* _Exercise objective_
Collect each line of the data below that contains the string "product". Matches must be case-sensitive.
--*--
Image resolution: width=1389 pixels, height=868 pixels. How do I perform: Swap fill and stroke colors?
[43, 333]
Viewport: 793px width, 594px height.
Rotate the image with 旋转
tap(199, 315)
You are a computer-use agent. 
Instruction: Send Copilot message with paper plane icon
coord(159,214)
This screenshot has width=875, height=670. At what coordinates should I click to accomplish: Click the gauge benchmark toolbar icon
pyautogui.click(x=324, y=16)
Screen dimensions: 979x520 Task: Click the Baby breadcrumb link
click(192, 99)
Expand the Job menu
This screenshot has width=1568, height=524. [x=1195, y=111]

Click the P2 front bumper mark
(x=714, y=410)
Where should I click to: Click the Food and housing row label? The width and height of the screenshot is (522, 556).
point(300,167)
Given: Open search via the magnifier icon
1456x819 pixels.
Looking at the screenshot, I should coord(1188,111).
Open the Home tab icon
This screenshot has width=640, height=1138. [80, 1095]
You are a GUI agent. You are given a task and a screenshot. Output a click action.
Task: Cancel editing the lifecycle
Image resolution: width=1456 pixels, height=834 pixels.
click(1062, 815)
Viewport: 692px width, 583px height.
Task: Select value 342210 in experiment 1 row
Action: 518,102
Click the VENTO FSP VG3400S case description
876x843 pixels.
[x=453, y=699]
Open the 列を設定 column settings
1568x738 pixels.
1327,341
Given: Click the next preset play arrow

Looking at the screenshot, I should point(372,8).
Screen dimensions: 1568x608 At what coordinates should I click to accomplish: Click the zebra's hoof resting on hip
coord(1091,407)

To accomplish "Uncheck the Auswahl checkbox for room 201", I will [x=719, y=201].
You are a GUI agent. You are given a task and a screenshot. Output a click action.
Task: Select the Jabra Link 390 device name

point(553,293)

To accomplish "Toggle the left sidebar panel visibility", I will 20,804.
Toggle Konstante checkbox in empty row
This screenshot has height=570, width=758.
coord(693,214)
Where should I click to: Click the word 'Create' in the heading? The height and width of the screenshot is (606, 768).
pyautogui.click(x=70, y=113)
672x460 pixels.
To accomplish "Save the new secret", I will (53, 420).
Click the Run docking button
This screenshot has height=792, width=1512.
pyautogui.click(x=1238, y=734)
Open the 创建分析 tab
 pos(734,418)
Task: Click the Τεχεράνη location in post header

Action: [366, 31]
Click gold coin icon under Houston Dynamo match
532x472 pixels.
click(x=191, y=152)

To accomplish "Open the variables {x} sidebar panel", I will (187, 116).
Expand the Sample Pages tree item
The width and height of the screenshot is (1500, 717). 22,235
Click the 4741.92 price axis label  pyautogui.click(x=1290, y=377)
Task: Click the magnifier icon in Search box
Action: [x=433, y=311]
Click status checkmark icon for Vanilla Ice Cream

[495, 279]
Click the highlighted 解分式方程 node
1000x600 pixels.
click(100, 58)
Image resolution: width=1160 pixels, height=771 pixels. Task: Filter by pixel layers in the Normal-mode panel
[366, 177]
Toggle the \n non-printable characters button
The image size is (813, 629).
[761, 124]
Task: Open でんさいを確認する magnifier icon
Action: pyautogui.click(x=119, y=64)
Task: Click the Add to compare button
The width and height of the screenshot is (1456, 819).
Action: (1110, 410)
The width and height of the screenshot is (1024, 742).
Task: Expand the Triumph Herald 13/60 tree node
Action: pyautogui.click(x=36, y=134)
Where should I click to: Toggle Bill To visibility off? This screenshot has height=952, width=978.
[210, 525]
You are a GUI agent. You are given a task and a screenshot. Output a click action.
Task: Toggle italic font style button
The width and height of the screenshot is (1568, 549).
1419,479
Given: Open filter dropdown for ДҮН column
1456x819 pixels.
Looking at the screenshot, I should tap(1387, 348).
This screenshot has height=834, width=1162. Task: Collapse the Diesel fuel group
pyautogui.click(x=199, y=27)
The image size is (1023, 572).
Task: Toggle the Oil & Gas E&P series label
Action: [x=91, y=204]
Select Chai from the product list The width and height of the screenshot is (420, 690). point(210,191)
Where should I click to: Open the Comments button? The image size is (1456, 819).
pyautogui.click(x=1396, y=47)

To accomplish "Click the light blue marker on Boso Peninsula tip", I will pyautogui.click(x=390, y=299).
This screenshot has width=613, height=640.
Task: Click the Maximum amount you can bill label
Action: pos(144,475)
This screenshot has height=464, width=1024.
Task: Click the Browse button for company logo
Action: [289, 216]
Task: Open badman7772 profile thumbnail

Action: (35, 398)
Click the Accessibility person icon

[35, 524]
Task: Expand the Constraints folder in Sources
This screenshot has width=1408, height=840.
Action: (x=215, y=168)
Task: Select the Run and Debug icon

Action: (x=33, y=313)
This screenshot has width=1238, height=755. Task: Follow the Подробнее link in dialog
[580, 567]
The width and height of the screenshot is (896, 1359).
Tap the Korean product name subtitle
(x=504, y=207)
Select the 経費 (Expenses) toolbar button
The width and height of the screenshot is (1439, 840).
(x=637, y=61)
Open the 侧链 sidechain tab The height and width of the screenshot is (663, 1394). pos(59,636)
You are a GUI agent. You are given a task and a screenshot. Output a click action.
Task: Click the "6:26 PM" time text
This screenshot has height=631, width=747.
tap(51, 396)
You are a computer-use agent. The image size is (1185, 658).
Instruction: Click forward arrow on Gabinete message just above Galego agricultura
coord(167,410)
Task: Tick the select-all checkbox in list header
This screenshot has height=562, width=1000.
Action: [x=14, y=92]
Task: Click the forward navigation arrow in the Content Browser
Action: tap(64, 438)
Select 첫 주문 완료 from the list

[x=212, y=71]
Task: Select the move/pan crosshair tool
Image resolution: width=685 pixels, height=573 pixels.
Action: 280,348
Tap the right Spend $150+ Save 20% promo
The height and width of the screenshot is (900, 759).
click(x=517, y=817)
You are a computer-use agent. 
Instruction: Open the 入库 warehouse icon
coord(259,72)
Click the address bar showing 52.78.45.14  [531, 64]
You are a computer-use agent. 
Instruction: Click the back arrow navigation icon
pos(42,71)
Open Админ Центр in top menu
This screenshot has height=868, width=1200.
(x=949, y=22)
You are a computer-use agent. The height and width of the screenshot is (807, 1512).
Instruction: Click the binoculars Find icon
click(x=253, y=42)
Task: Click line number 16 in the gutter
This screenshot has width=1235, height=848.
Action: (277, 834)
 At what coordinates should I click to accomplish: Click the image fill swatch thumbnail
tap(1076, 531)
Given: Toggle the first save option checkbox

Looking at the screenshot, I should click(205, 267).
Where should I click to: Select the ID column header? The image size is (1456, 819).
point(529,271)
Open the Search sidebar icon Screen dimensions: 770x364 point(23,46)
--*--
* _Completed task_
Select Chai from the product list The width and height of the screenshot is (420, 690). point(210,191)
Tap the Korean product name subtitle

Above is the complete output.